After LA Thieves’ Cuyler ‘Huke’ Garland’s admission to using Adderall throughout a stint in his Call of Duty career, a number of top pros and community members came out to call for a major change in the CDL.
Huke’s admission came after a trying few months for the young star, which saw him struggle on Dallas Empire before a move to LA Thieves and a fairly prompt benching.
He’s received heaps of support from the community, including fans and other pros, and even earned his spot back on the LAT starting roster for the remainder of Stage 4.
As well as that, it caused some serious conversations to be had among the community over the use of Adderall, and several players called for drug testing to be introduced and for the CDL to take action.
Among those is Huke’s current Thieves teammate, Austin ‘SlasheR’ Liddicoat, who has also been reinstated to the roster alongside him.
“I’ve been calling for something to be done since 2013,” he said, a regular requester of more regulation around substance usage in the pro CoD scene. “Wish I coulda played against some of these ppl [sic] sober.”
I’ve been calling for something to be done since 2013.. All natural brotha wish I coulda played against some of these ppl sober. They probably would be visually shaking on stage lol tbh glad Cuyler spoke on it
— Austin Liddicoat (@SlasheR_AL) June 9, 2021
Two-time world champion Patrick ‘ACHES’ Price also released a lengthy statement on the matter, saying that Huke’s video “sparks a serious bigger question.”
He said: “The CDL has been warned since its inception from numerous people about Adderall and the need to drug test to actually enforce it. Even though they admitted it’s against the rules, they’ve disregarded and turned a blind eye since Day 0 (before the CDL even began). I feel like NOW they have to act.”
Doug ‘Censor’ Martin also had some thoughts on the matter. After tweeting that he was hopeful for a system to drug test players, he went on to post a video explaining his thoughts.

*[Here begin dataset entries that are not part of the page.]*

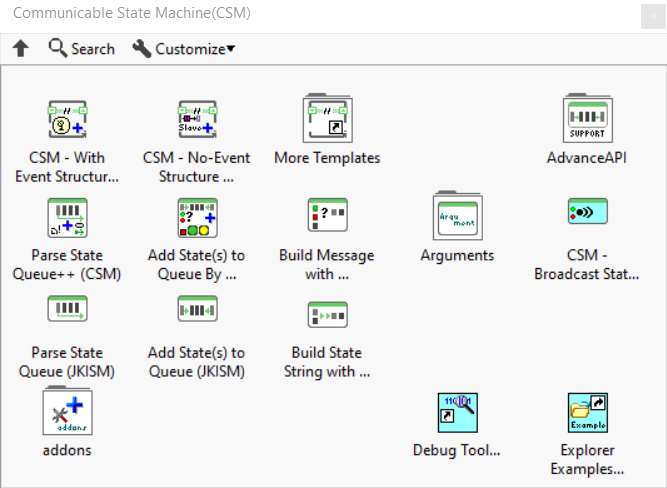This screenshot has width=667, height=488.
Task: Select the Build Message with VI icon
Action: click(x=327, y=214)
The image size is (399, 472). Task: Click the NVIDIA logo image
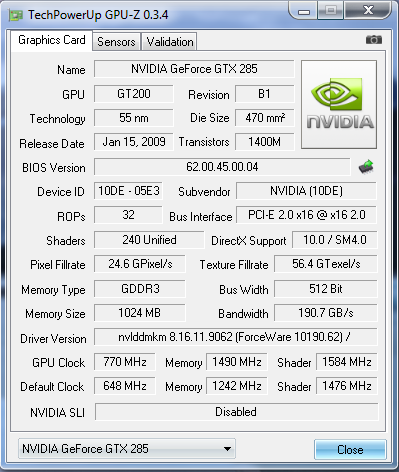tap(339, 104)
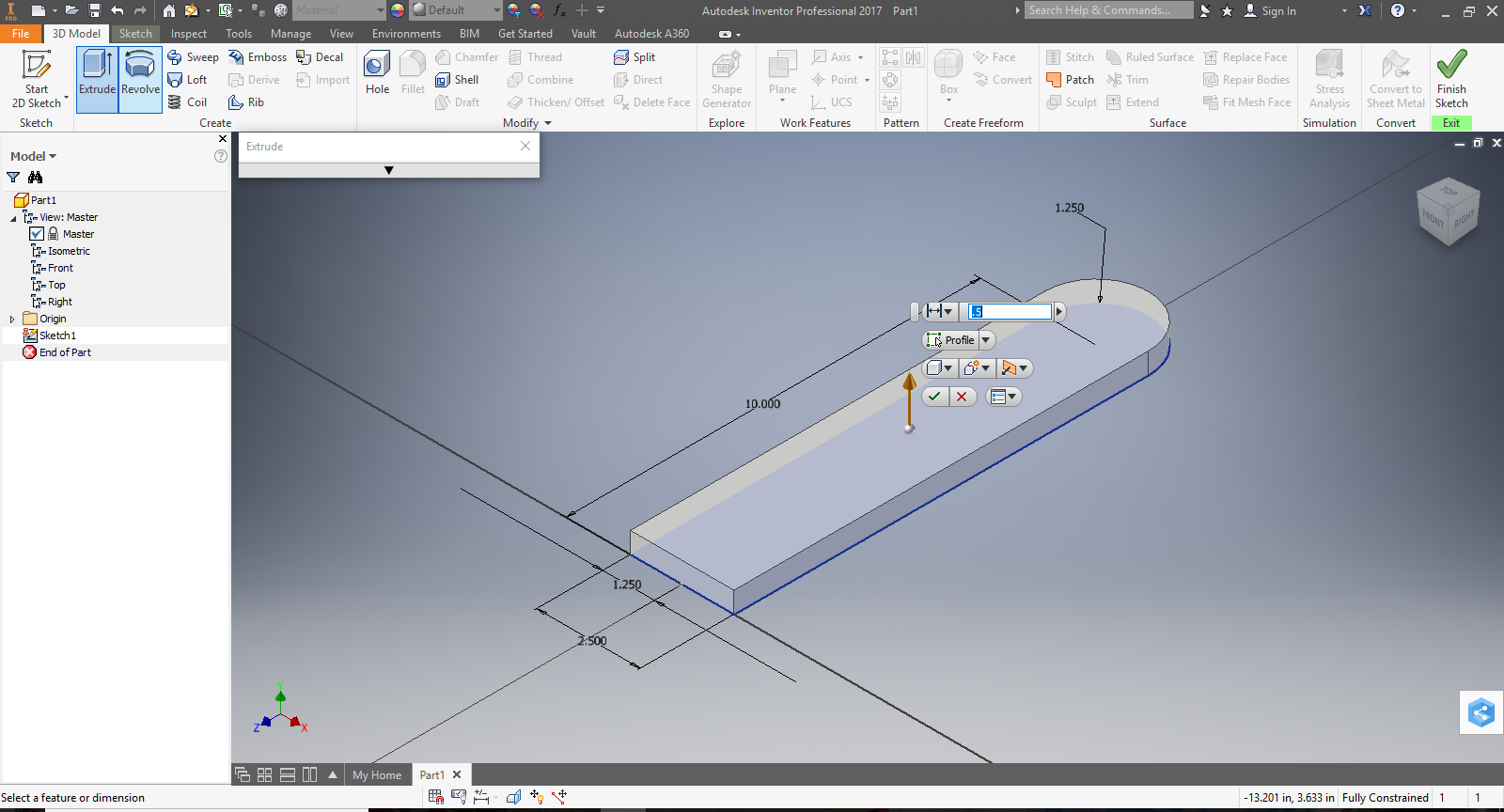
Task: Click the extrude distance input field
Action: [x=1010, y=311]
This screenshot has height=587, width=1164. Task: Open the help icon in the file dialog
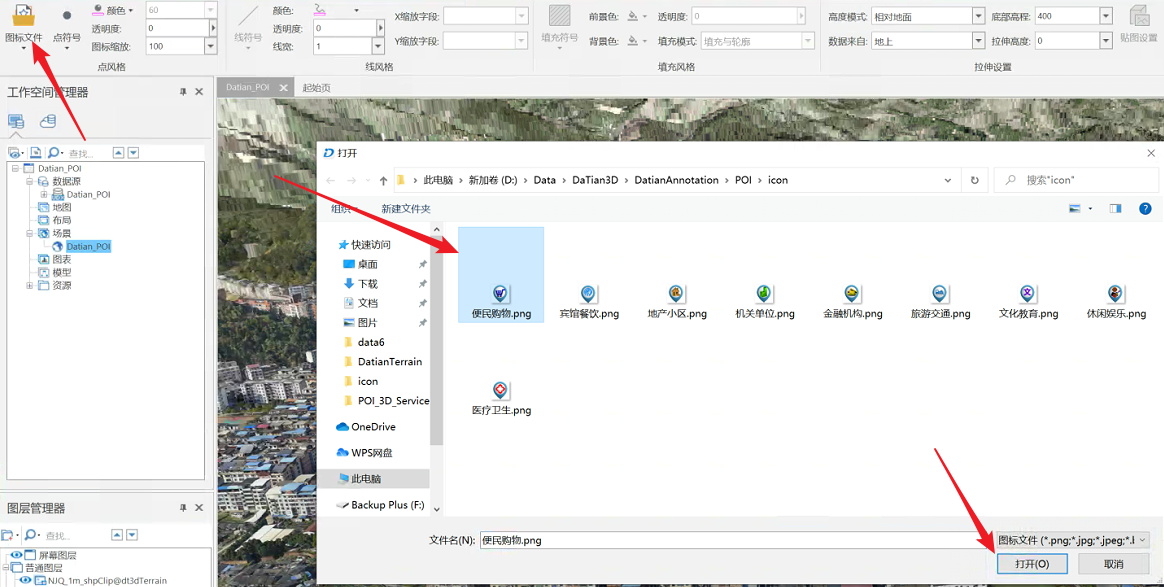coord(1145,209)
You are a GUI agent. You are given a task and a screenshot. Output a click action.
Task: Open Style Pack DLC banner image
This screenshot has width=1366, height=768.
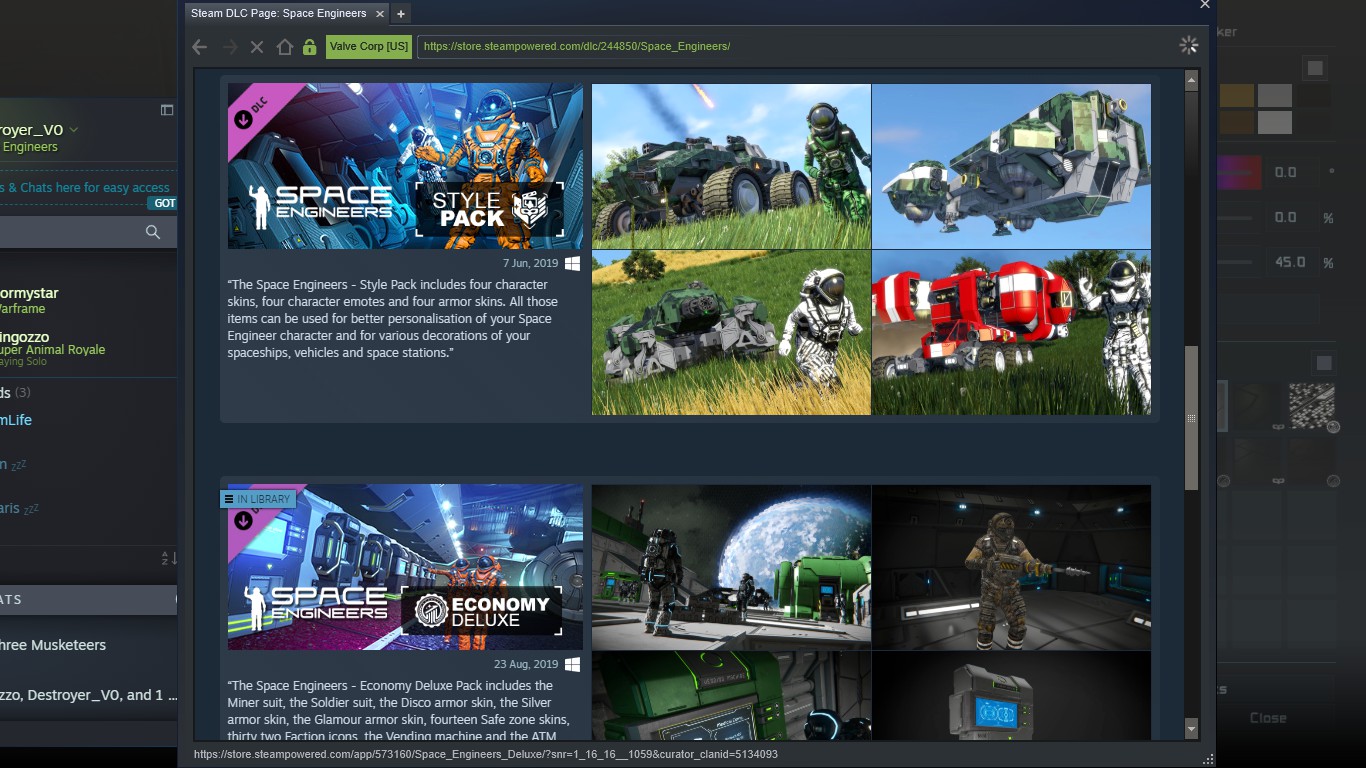coord(405,166)
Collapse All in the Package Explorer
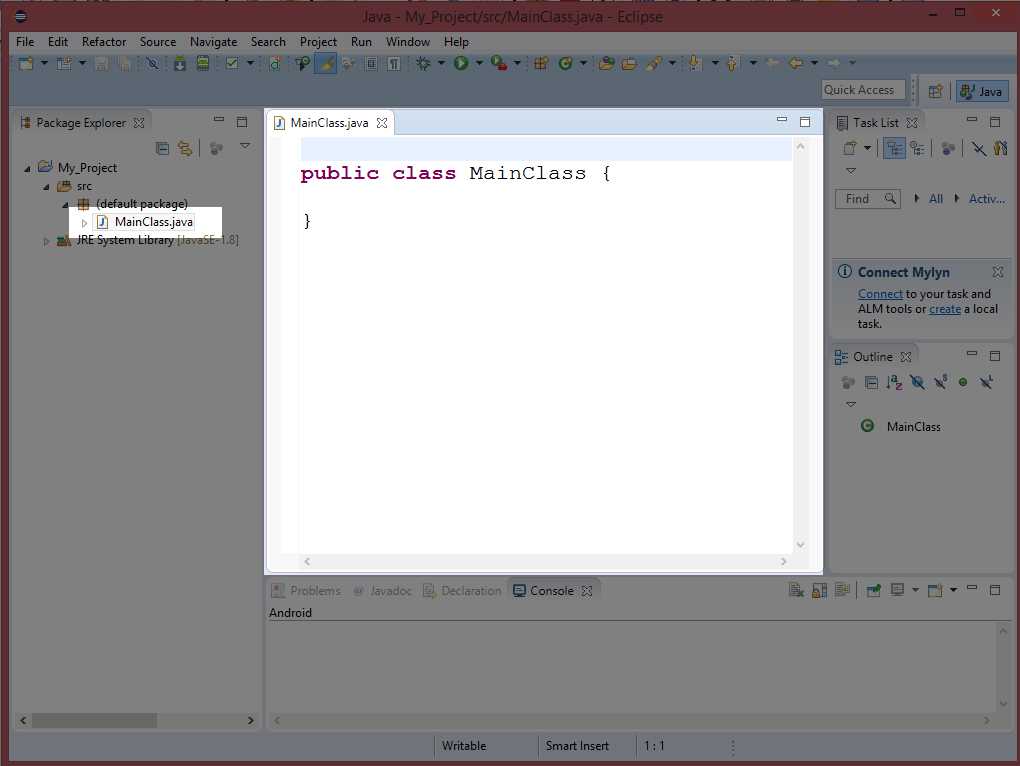Image resolution: width=1020 pixels, height=766 pixels. [x=163, y=148]
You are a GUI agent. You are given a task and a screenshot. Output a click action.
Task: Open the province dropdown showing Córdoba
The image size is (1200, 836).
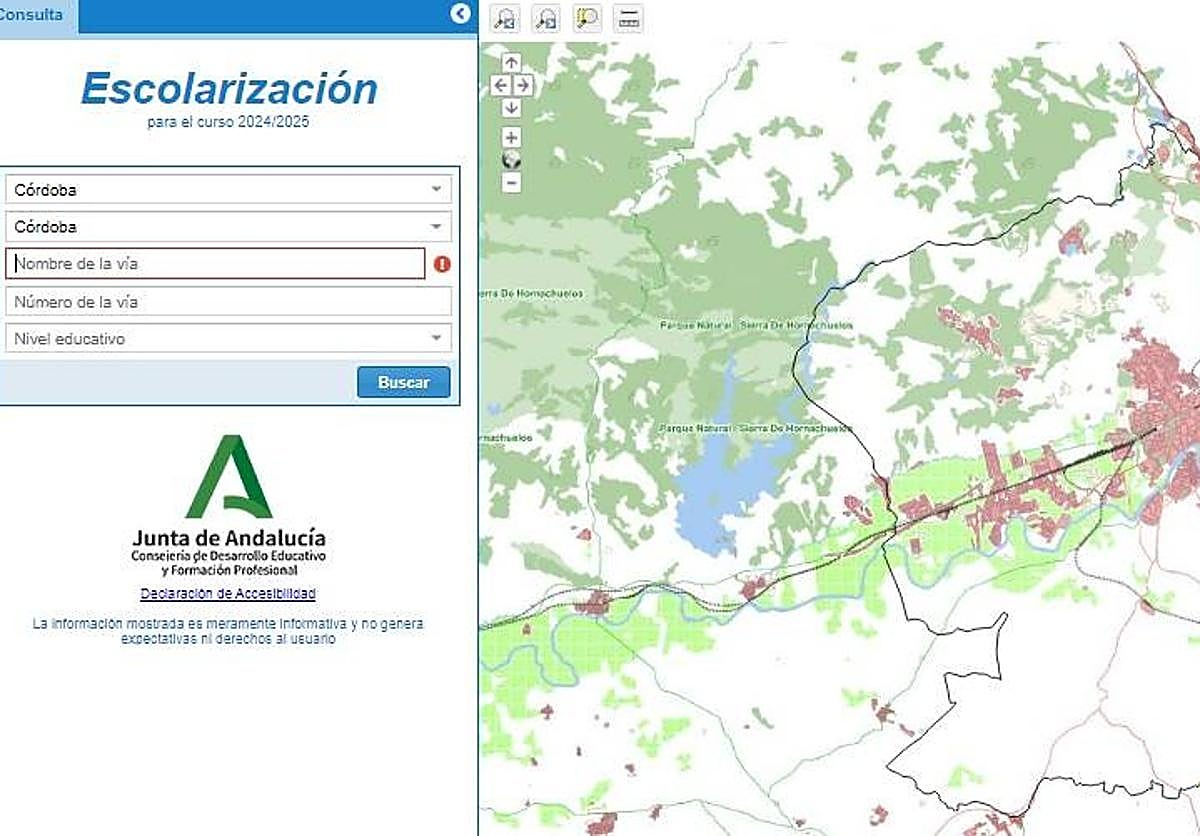pos(228,188)
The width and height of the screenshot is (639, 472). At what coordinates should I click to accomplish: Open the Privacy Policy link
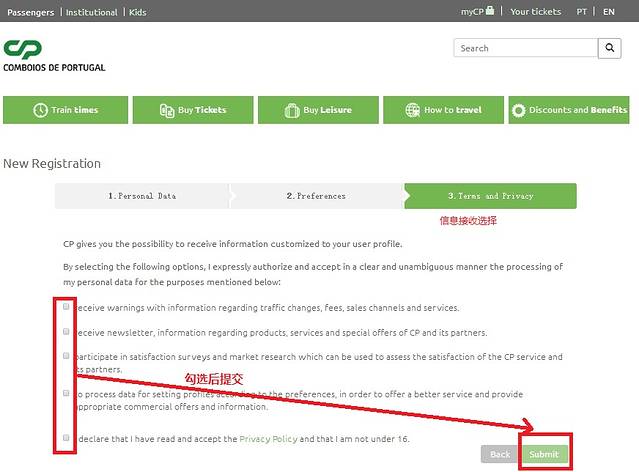[266, 439]
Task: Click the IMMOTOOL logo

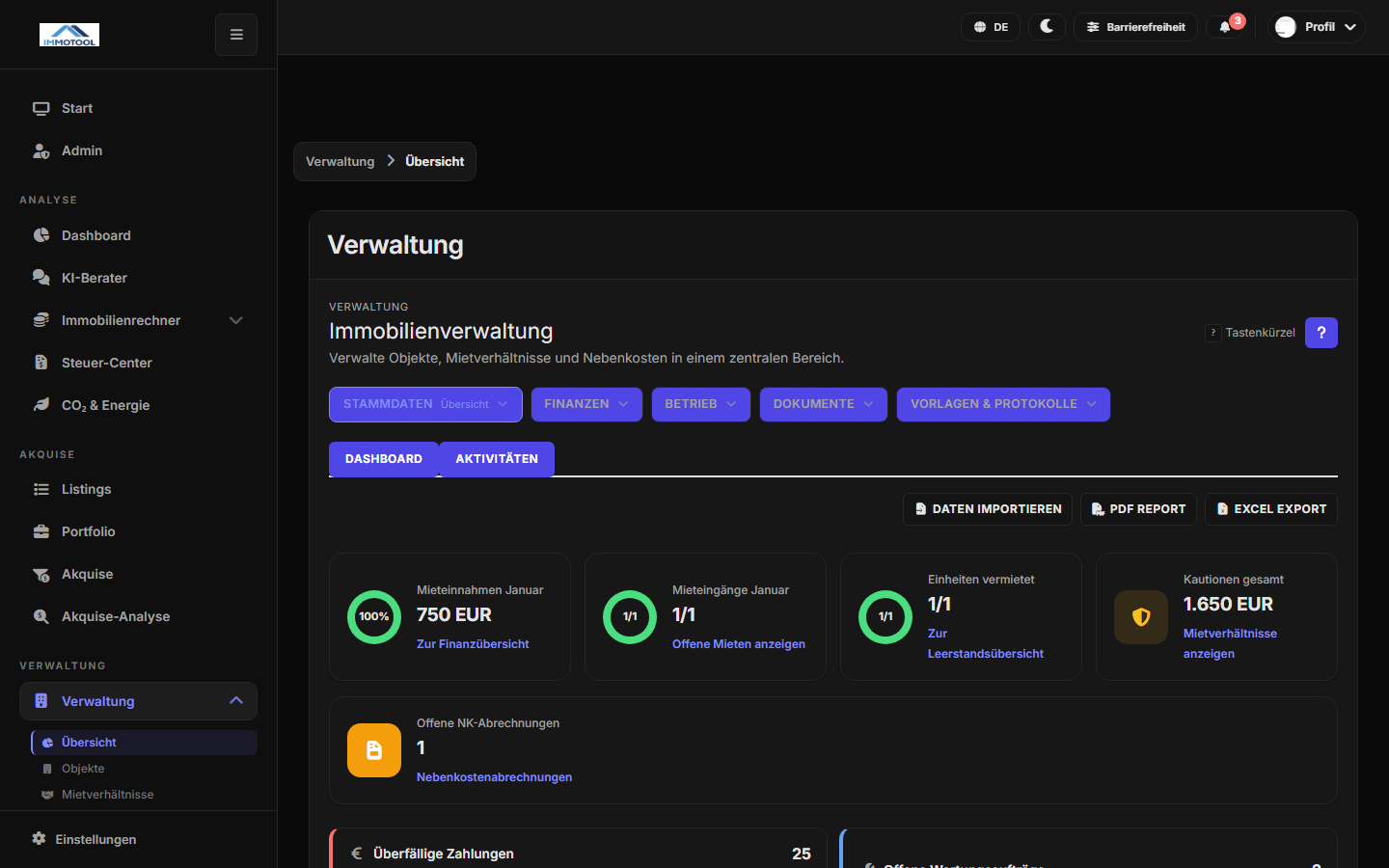Action: tap(68, 34)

“I think it’s really important the Call of Duty League can do something, if there’s anything they can do, because it’s so easy to make an impression on a player to make them think if they want to perform at the highest level, they need to take this drug. The bottom line is, they don’t. I think we need more players to talk about the fact you don’t need it.
Adderall in Call of Duty competitive esports pic.twitter.com/3A1CubftGE
— Censor (@Censor) June 9, 2021
Obviously, there was a lot of discussion following the release of Huke’s video, and there will be continued conversations surrounding the topics mentioned in it.
With some of the biggest names in the scene calling for change, this might be the start of something big for the future of the CDL.